Subdivision 4 - Transitional matters

43O.   Transitional provisions in relation to approvals under this Division

(1)  The Minister may, in the first 6 months after this Division commences, make or revoke an approval under this Division as if the Minister were the Regulator.
(2)  The regulations may make provision in relation to the exercise by the Minister, as if the Minister were the Regulator, of the powers of the Regulator to make or revoke an approval under this Division.
(3)  If the regulations make provision in relation to the exercise by the Minister, as if the Minister were the Regulator, of the powers of the Regulator to make or revoke an approval under this Division, the Minister must exercise the power in accordance with those regulations.
(4)  If regulations are made for the purposes of this section, regulations made for the purposes of another section in this Division, in relation to the exercise by the Regulator of the Regulator's powers under the section to make or revoke an approval under this Division, do not apply in relation to the Minister, except as may be provided in the regulations made for the purposes of this section.

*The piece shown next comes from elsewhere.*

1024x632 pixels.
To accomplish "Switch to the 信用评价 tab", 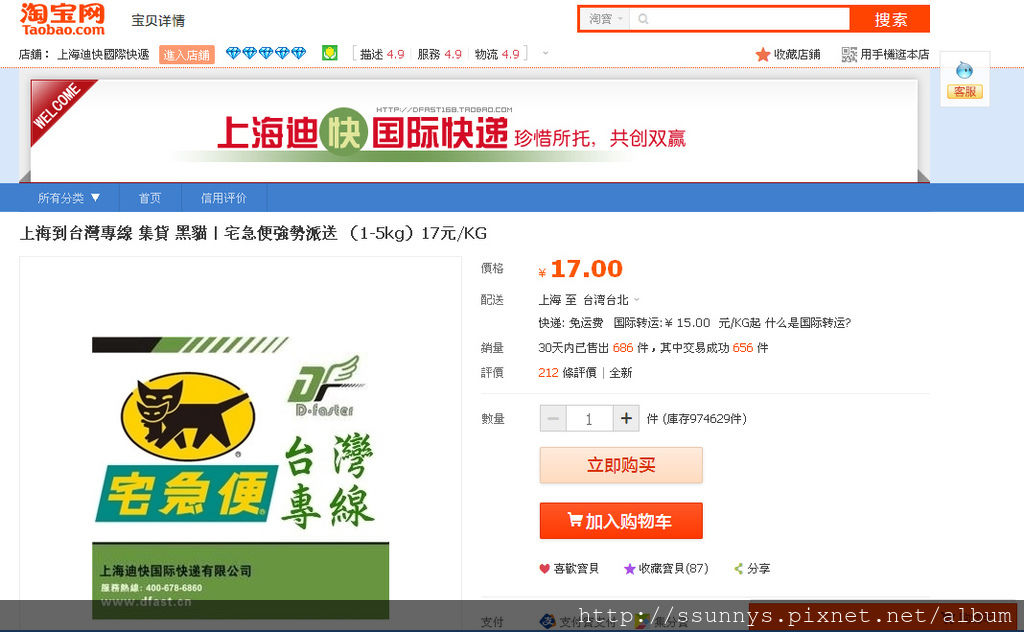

19.    Section 49B amended (Review, amendment and replacement of Code)

Section 49B(4) of the Principal Act is amended by inserting after paragraph (e) the following paragraph:
(ea) facilitating the application of the Electricity Reform Act 2012 and the Electricity Reform (Implementation) Act 2013 ;

20.    Section 49I inserted

After section 49H of the Principal Act , the following section is inserted in Division 10:

49I.   Certain instruments not statutory rules

An instrument, declaration, determination, approval, notice or report made under this Part or under regulations made for the purposes of this Part, other than an order by the Minister, is not a statutory rule for the purposes of the Rules Publication Act 1953 .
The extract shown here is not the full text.